Посему оставалось у них лишь две возможности: либо засесть в возведенном ими остроге, или же с доблестью открыть ворота, и либо погибнуть в сече, либо пробиться с боем к своим – к стану, что находился к юго-востоку от Марки.
Выбор их пал на вторую возможность, истинно говоря, сделал его за них, не испросив совета, их предводитель; ибо был сей человек насмешлив, порывист, горяч и лишен воинской мудрости… к тому же жадность сильно уменьшала отвагу его; впрочем, теперь, загнанный в угол, он не ощущал недостатка отваги, однако ж начисто был лишен выдержки, ибо следовало Римлянам поначалу отсидеться в своем остроге, выдержать один или два натиска Готов, чтобы уменьшить число нападающих, ведь идущий на приступ теряет больше людей, чем обороняющийся за стенами, и только потом предпринять попытку прорваться наружу. Однако военачальник, убежденный в том, что игра, как ему казалось, проиграна и настал последний час его жизни, время разлуки с сокровищами и удовольствиями, пришел в отчаяние и сделался еще более жестоким и свирепым. Посему приказал он взятых с боя пленников (числом две двадцатерицы и два – ибо раненых они убивали) привязать к креслам, что стояли на высоким престоле; в панцирях, с копьями и мечами, привязанными к десницам и со щитами, привязанными к шуйцам; и сказал, чтобы Готы начали Тинг и приняли на нем решение мудрое и взвешенное. А сам велел наколоть щепы, наломать веток, полить их жиром и маслом и бросить в чертог, чтобы занять его, уничтожив огнем одновременно и дом, и пленников.

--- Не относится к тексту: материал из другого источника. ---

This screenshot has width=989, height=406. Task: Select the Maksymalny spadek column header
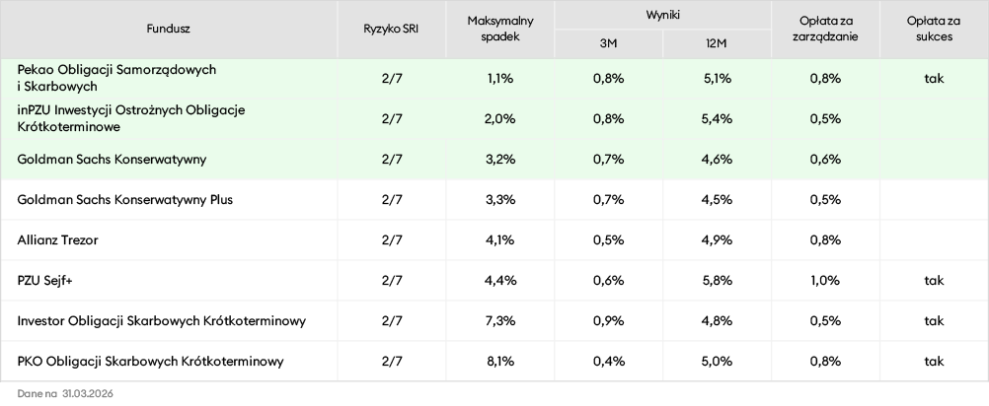point(500,29)
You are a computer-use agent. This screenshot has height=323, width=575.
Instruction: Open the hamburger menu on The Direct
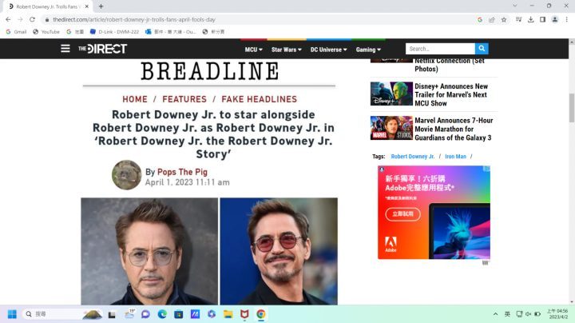65,49
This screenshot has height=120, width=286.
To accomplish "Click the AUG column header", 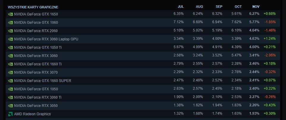I will [199, 7].
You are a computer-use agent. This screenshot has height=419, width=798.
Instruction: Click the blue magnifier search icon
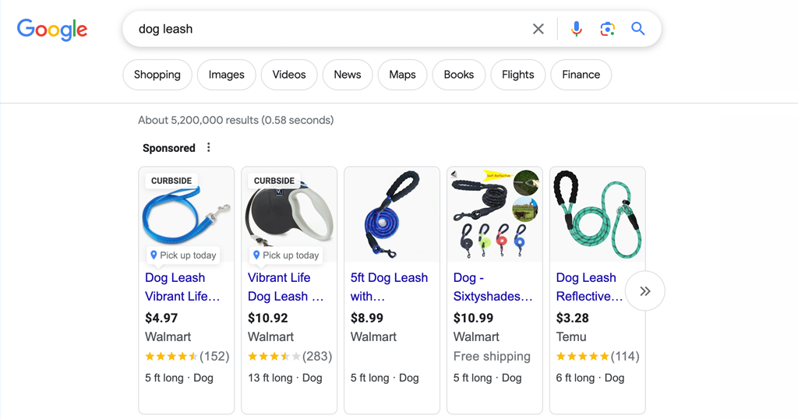pyautogui.click(x=637, y=29)
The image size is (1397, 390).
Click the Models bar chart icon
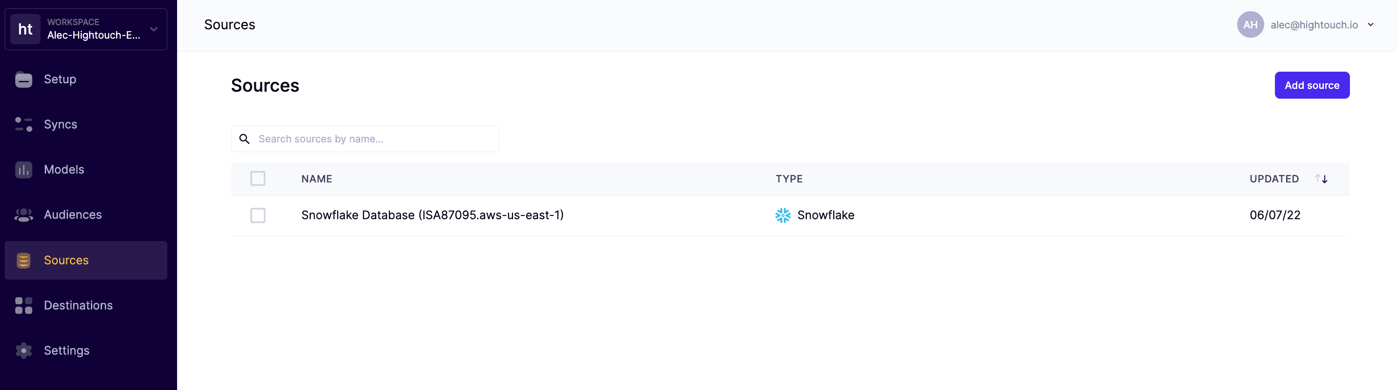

– И запаситесь хорошим факелом, чтобы зажечь погребальный костер, – сказал он, ибо таков был обычай у Римлян хоронить своих мертвых.
Поступив подобным образом, он приказал своим людям убрать все барьеры и преграды, только что сделанного острога, и вывел на стены лучников и пращников, да велел перебить лошадей, чтобы Лесной Народ не сумел воспользоваться ими. Затем, расставив своих людей возле ворот, он отправил свою доблестную пехоту сражаться с Готами, уже приготовившимися к сражению. Сам же он, вооружившись до зубов, остался возле Мужской Двери чертога и поклялся всеми Богами своего народа, что не сделает ни шагу оттуда, гони его хоть огнем, хоть сталью.
И ярым пламенем воспылала в то утро ненависть мужей возле веси, где жили дети Волка Готского, а теперь на убой были заперты дети Волка Римского.
Холсан же, стоя на Говорильной Горке, внимала всему этому и смотрела внутрь вражьего острога, ибо новая стена не могла помешать ее зрению, потому что Холм Говорения был высок и недалеко располагался он от Великого Крова… Действительно, находилась она в пределах полета Римской стрелы, хотя не были лучники захватчиков искусны и метки.
И вот она возвысила голос и запела – так, что многие слыхали ее, ибо в миг сей притих битвенный шум и внутри острога и за его стенами – как бывает когда гроза вот-вот разразится над миром, когда стихнет ветер и ропот листьев примолкнет прежде, чем страшные и близкие вспышки молний заполыхают над полями. Так пела она:
Грянул последний час, а с ним окончание битв.
Завтра и послезавтра – время мирных молитв.